À margem da apresentação do Plano Estratégico do Porto de Leixões 2025 -- 2035, em Matosinhos, no distrito do Porto, o governante assinalou que este foi o Governo que "desceu mais as tarifas que tanto os cidadãos da Madeira como os cidadãos dos Açores têm que pagar".
"Repito, desceu mais e investe mais, foi este Governo o que facilitou mais o processo, ao contrário do que tenho visto ser dito no espaço público", apontou.
Criado em 2015, o Subsídio Social de Mobilidade garante passagens aéreas entre a Madeira e continente (ida e volta) a 79 euros para residentes e 59 euros para estudantes, mas implica o pagamento do bilhete na totalidade, até ao teto máximo de 400 euros, valor que por vezes é ultrapassado pelas companhias, sendo que o reembolso é processado após a viagem.
No caso dos Açores, o valor máximo pago é de 119 euros para residentes no arquipélago e 89 para estudantes, havendo um limite de 600 euros no custo elegível da passagem e sendo também necessário pagar primeiro a totalidade do valor no ato de compra.

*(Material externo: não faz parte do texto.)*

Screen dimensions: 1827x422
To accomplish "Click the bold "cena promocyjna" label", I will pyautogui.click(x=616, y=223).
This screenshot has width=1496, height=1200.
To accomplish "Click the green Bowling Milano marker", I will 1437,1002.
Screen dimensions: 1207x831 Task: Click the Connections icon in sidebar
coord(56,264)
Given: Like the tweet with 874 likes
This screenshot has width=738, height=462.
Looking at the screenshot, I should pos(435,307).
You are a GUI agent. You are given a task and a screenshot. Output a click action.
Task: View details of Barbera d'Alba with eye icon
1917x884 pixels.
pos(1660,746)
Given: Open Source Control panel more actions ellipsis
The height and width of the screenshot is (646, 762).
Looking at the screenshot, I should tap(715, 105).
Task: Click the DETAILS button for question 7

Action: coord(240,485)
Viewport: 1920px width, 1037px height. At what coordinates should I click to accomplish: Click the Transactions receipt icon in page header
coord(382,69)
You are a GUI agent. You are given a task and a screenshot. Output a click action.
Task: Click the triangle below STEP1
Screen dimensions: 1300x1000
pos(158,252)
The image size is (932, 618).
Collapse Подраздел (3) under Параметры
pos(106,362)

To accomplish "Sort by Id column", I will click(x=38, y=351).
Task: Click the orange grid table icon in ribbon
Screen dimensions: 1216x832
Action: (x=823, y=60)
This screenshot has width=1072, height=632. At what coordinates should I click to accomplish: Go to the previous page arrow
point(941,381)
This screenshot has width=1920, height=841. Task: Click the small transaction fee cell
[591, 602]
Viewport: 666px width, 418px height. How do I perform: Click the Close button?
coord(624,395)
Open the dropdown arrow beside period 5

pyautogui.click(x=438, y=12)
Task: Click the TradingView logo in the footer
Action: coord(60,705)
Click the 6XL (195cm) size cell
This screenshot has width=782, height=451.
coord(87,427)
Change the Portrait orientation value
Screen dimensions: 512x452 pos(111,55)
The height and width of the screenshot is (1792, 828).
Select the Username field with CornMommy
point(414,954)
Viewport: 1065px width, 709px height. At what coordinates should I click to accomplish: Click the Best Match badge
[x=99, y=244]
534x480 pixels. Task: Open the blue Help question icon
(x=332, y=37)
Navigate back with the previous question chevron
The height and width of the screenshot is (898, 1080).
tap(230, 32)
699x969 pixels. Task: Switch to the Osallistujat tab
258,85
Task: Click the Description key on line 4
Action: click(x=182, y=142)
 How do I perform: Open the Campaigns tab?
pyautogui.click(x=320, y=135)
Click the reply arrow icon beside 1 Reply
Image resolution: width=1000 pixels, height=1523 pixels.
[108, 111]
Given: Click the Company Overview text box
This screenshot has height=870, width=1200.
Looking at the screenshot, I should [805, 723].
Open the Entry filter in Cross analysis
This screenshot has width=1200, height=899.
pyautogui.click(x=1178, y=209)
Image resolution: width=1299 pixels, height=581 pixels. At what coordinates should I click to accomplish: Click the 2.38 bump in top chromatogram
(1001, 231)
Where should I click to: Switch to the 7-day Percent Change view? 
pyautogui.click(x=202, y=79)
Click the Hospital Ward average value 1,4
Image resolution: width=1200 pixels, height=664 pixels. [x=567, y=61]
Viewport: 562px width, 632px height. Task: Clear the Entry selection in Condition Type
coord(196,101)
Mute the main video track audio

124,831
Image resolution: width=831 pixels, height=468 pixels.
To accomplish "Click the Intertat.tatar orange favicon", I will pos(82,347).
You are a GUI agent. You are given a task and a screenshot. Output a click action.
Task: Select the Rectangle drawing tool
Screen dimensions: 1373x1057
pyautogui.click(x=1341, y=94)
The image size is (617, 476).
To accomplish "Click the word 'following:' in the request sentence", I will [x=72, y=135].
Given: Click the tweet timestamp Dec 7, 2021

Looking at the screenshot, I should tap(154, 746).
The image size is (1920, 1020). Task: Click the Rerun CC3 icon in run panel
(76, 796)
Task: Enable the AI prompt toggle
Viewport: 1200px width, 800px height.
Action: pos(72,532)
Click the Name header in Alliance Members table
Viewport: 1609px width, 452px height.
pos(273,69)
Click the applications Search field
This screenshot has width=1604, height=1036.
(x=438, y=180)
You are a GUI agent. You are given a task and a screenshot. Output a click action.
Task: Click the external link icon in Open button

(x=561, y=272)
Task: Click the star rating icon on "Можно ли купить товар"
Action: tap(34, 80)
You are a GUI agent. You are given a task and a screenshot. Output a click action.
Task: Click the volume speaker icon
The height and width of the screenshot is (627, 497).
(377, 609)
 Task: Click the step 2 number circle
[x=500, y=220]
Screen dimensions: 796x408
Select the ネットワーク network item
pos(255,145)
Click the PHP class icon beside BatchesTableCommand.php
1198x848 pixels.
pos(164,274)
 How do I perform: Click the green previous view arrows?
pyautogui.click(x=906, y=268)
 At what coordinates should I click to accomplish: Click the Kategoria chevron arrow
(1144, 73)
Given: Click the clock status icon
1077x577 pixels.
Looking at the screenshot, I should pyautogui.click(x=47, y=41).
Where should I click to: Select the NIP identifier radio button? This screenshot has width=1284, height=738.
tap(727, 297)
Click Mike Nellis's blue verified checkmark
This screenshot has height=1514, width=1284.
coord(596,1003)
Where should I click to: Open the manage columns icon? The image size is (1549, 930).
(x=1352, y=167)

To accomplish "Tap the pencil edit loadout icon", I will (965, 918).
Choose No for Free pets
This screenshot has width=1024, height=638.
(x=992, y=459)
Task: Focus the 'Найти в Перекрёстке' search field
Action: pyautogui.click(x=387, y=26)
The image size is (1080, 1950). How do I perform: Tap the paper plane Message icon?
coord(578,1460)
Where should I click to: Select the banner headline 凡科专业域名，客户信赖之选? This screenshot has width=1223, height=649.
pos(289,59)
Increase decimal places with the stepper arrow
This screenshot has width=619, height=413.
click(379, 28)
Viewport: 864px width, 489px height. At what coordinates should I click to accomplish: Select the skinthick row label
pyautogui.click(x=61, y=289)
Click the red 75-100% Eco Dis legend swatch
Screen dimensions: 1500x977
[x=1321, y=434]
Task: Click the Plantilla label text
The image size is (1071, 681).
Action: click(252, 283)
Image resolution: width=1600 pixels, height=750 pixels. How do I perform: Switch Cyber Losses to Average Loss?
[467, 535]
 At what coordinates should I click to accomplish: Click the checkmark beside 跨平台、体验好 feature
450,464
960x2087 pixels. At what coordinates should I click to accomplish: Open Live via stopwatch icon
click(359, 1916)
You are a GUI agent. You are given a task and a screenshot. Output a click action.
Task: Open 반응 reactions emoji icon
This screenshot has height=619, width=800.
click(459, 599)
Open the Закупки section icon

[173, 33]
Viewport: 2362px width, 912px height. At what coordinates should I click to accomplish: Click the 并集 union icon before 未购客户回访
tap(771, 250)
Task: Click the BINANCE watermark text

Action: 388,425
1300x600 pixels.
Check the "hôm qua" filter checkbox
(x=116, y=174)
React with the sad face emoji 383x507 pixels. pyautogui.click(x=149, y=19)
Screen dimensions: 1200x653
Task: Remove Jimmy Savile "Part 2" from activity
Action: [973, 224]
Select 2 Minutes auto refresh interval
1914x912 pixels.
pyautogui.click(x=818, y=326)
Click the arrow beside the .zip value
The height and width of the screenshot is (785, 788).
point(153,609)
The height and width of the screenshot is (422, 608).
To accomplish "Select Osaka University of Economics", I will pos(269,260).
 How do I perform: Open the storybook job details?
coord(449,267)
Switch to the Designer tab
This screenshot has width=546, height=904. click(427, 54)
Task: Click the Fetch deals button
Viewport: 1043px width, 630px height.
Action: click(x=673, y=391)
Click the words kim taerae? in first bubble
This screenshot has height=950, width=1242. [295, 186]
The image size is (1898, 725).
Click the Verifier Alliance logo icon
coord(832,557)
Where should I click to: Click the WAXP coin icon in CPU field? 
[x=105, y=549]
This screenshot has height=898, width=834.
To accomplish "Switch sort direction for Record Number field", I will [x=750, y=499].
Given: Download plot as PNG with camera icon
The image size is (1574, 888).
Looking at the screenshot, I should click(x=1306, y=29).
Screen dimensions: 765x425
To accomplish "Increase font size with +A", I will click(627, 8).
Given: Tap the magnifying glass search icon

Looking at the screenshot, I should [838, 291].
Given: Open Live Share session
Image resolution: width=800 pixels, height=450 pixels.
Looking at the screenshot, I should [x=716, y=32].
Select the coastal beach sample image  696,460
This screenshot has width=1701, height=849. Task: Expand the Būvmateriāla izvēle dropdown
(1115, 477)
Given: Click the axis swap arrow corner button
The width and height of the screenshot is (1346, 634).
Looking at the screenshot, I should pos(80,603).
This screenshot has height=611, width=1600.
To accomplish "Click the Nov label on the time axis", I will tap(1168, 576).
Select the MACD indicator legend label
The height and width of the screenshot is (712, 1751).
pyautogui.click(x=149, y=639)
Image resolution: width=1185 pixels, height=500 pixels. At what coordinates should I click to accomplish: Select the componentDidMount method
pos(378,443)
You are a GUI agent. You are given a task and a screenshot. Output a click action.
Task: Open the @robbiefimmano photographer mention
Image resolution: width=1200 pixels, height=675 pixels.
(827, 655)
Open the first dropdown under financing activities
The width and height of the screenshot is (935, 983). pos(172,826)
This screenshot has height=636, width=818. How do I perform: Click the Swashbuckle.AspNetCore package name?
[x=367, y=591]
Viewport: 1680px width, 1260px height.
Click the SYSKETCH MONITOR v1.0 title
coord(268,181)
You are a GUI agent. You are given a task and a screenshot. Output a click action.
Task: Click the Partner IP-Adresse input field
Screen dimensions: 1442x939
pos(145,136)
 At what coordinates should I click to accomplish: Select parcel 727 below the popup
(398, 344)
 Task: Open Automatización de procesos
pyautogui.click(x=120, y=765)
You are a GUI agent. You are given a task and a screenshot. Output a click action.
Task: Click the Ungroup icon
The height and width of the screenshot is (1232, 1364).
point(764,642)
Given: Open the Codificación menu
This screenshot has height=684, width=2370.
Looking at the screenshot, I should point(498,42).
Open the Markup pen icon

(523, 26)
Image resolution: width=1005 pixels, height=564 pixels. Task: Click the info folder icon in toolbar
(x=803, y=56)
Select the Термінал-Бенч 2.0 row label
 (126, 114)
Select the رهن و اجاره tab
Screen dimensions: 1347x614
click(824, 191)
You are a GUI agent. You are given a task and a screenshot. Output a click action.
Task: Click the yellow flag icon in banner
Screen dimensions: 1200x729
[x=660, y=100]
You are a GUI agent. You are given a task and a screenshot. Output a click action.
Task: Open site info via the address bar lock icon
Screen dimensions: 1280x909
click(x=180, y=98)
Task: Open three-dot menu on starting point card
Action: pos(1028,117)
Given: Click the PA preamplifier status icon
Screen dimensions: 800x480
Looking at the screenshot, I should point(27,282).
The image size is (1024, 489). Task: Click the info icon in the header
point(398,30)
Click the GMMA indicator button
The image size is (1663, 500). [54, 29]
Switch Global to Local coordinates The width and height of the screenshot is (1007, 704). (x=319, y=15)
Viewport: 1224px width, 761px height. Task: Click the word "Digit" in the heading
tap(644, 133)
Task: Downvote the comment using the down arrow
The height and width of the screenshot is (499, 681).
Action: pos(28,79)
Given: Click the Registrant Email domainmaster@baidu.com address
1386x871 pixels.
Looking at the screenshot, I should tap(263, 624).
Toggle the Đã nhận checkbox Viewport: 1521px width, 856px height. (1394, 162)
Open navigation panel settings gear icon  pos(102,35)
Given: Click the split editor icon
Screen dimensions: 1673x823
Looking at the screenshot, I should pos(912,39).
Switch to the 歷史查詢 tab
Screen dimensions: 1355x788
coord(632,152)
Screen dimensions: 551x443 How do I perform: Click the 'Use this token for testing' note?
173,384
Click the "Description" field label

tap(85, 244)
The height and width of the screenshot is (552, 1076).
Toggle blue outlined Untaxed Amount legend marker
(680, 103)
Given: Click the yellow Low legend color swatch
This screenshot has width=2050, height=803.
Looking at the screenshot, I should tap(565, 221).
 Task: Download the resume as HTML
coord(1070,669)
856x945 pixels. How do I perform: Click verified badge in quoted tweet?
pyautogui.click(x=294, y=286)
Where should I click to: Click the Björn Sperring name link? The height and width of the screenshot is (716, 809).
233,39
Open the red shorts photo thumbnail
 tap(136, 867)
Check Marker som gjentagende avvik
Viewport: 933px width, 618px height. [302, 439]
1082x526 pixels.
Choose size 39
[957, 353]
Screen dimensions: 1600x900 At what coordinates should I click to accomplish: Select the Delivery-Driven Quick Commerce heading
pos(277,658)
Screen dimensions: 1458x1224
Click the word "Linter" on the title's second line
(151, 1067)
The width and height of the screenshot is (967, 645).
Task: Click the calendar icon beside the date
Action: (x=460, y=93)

O novo regime do Subsídio Social de Mobilidade, que entrou em vigor em 06 de janeiro, impõe a obrigatoriedade de ausência de dívidas ao fisco e à Segurança Social para se aceder ao subsídio, uma norma entretanto suspensa até sábado.
Na quarta-feira, durante o debate quinzenal na Assembleia da República, o primeiro-ministro, Luís Montenegro, reafirmou o princípio de que as ajudas do Estado devem implicar que os cidadãos não estão em incumprimento com a administração.
Esta exigência -- de que quem recorre ao Subsídio Social de Mobilidade não pode ter dívidas ao Fisco e à Segurança Social -- já foi contestada pelos governos regionais da Madeira e dos Açores e por partidos políticos nas duas regiões.